Superpixels - iffatAGheyas/computer-vision-handbook GitHub Wiki
✂️ Module 4: Focus on Superpixels
Superpixels are clusters of visually similar pixels that form a mid-level representation of an image. By grouping pixels based on colour, texture and proximity, superpixels reduce computational complexity while preserving important edges and structures.
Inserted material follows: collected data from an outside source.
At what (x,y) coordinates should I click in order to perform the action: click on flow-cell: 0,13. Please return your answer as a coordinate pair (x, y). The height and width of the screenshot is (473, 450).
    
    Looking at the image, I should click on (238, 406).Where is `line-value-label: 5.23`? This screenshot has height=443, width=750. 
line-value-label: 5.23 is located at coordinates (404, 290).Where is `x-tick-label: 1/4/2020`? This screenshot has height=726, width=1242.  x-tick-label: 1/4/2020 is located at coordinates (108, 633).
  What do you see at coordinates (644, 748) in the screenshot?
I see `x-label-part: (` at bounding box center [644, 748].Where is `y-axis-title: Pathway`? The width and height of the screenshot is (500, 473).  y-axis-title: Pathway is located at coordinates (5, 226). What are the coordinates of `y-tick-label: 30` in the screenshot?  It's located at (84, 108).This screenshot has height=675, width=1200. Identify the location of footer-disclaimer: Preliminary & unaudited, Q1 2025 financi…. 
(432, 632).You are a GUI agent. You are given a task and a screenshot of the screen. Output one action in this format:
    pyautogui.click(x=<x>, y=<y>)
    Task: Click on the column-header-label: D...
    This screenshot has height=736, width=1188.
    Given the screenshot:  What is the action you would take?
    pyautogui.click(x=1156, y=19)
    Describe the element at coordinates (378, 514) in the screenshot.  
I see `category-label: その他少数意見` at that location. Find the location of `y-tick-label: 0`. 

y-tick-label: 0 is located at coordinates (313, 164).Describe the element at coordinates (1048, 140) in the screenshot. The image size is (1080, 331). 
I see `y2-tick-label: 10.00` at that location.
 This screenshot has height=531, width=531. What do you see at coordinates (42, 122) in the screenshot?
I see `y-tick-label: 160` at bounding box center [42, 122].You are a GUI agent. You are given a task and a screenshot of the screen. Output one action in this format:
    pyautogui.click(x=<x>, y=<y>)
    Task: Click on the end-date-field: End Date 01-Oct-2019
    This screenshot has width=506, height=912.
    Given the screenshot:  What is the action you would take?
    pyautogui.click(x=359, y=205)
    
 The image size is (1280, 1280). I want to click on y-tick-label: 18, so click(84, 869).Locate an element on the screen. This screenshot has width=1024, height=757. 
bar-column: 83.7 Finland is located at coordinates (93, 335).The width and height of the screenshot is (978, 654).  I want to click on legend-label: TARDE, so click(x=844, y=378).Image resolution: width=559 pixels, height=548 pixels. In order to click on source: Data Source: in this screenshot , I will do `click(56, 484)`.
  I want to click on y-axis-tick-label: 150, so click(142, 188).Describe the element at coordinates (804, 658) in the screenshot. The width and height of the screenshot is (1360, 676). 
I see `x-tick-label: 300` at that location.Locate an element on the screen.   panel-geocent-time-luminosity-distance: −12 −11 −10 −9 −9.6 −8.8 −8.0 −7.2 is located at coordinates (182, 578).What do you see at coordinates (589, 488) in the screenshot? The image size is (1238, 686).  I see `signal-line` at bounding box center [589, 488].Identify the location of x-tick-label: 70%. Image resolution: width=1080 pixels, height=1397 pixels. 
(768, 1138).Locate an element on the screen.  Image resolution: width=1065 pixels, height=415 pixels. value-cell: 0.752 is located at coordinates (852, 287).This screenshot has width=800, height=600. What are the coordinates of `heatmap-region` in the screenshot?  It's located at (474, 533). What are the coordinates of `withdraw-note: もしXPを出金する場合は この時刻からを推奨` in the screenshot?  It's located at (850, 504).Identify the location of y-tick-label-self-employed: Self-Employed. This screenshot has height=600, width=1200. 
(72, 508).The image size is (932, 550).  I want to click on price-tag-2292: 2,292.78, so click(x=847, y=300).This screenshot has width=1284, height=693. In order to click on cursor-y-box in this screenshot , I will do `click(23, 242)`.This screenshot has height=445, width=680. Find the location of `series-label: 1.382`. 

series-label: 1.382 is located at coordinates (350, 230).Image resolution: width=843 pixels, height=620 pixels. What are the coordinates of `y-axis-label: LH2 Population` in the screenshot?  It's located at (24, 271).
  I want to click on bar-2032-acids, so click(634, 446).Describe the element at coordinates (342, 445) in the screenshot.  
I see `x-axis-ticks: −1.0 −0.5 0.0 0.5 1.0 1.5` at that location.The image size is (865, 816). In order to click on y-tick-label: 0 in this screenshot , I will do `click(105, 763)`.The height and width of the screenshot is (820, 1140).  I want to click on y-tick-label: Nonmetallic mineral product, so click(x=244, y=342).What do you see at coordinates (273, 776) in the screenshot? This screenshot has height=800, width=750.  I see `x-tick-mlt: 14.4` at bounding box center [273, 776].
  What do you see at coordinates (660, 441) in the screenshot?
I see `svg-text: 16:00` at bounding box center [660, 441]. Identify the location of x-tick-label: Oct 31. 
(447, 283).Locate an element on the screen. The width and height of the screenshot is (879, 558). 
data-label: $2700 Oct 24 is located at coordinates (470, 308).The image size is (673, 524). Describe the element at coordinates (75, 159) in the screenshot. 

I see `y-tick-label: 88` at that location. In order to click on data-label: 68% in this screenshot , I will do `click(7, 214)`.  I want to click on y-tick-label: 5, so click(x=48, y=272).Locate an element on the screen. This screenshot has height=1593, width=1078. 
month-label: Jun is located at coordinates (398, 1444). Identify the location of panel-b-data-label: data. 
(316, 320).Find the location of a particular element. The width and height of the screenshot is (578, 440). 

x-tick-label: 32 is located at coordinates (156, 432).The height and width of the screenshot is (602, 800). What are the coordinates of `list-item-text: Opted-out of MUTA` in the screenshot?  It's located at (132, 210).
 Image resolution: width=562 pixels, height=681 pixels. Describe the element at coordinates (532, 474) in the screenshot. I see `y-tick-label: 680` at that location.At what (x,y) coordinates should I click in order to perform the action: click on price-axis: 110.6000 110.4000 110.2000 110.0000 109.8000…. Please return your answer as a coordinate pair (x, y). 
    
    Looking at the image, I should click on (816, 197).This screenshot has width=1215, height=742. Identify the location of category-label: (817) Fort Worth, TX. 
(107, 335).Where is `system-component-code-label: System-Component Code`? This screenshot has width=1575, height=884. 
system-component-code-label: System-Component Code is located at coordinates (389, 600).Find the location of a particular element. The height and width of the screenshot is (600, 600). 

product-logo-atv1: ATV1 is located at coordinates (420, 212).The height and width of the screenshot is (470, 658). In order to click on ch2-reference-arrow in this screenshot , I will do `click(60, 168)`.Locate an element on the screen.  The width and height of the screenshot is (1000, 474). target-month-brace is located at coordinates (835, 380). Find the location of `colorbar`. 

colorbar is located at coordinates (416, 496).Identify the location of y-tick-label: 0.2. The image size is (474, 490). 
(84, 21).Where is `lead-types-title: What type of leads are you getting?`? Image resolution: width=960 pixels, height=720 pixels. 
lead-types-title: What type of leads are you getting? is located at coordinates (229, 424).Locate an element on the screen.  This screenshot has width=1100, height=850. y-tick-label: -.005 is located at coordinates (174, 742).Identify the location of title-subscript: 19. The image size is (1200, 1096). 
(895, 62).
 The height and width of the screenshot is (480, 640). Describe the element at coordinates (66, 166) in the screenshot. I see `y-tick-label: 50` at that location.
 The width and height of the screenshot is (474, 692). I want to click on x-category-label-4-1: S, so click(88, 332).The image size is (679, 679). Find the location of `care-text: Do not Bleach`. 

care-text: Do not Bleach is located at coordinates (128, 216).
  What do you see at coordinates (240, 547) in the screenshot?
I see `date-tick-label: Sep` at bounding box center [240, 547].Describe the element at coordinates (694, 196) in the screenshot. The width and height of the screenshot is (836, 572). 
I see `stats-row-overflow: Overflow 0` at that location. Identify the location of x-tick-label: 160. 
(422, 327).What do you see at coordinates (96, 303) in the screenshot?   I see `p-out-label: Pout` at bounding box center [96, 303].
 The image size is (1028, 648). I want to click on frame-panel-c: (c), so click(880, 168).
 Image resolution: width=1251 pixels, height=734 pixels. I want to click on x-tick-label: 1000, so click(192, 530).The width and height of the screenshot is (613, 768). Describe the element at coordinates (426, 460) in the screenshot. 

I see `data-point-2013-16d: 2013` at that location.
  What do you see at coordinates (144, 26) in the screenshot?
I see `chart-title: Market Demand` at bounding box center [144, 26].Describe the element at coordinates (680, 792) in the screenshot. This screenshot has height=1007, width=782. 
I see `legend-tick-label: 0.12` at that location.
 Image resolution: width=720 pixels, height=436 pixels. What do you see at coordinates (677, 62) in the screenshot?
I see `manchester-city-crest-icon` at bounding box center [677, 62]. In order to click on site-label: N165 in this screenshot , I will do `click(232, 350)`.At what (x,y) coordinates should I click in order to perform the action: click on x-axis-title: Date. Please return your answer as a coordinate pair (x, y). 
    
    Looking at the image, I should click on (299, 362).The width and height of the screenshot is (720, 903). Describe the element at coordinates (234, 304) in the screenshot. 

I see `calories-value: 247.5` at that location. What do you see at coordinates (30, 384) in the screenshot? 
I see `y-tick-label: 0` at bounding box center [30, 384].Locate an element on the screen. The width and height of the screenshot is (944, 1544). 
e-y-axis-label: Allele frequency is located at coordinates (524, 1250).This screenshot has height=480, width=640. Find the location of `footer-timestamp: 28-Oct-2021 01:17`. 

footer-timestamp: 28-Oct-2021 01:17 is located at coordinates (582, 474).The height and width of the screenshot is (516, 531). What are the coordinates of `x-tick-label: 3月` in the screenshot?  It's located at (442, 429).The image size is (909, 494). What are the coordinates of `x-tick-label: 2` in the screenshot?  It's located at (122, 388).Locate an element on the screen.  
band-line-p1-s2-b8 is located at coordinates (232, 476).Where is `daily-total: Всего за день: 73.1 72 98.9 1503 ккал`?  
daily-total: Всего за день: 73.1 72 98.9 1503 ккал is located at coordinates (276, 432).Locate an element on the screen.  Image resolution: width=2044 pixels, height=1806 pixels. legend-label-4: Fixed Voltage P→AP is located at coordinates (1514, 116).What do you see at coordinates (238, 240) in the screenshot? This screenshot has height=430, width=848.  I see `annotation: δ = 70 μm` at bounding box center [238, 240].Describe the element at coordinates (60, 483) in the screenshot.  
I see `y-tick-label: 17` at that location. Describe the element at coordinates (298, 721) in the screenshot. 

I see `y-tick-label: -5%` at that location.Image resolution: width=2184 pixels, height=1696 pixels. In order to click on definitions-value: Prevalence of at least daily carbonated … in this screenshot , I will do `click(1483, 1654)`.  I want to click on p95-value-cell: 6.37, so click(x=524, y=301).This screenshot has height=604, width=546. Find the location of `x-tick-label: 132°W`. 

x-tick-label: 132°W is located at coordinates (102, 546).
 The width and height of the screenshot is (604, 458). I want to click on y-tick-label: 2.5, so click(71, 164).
They’re commonly used as a preprocessing step in segmentation, object detection and other computer-vision tasks.
What Are Superpixels?
Superpixels are not individual pixels but clusters formed by grouping based on:
- Colour
- Texture
- Proximity
They simplify the image by reducing the number of elements while maintaining edge and shape information.
Why Use Superpixels?
- Preprocessing for object detection or segmentation
- Speed: operate on fewer regions to accelerate processing
- Edge preservation: maintain boundary details better than per-pixel methods
Popular Superpixel Algorithms
Algorithm | Description | OpenCV Support |
---|---|---|
SLIC | Simple Linear Iterative Clustering | ✅ |
SEEDS | Superpixels Extracted via Energy-Driven Sampling | ✅ |
LSC | Linear Spectral Clustering | ✅ |
🐍 Python Code: Superpixels with SLIC
import cv2
import matplotlib.pyplot as plt
# Read image
img = cv2.imread("bird.jpg")
# Create SLIC superpixels
slic = cv2.ximgproc.createSuperpixelSLIC(
img,
algorithm=cv2.ximgproc.SLICO,
region_size=30,
ruler=10.0
)
slic.iterate(10)
# Obtain boundary mask and highlight in red
mask = slic.getLabelContourMask()
img[mask == 255] = (0, 0, 255)
# Display result
plt.figure(figsize=(6, 6))
plt.imshow(cv2.cvtColor(img, cv2.COLOR_BGR2RGB))
plt.axis("off")
plt.show()
🖼️ Superpixel Output Explanation
After running the SLIC superpixel code, you’ll see your original image overlaid with red polygonal boundaries. Here’s what you’re looking at:
-
Superpixel Regions
Each contiguous region enclosed by red lines is a superpixel—a cluster of neighbouring pixels that share similar colour and texture. Instead of processing millions of individual pixels, algorithms can operate on these ~thirty-pixel patches. -
Red Contours
The red mask is generated by:
mask = slic.getLabelContourMask()
img[mask == 255] = (0, 0, 255)
Wherever mask == 255
, we draw a red boundary, highlighting the borders between adjacent superpixels.
Parameters at Work
-
region_size = 30
Aims for superpixels of roughly 30×30 pixels, balancing detail and computational load. -
ruler = 10.0
Controls the trade-off between colour similarity (group pixels by hue/intensity) and spatial proximity (keep them compact). A largerruler
value pulls regions into tighter, more regular shapes; a smaller value sticks closely to colour variations.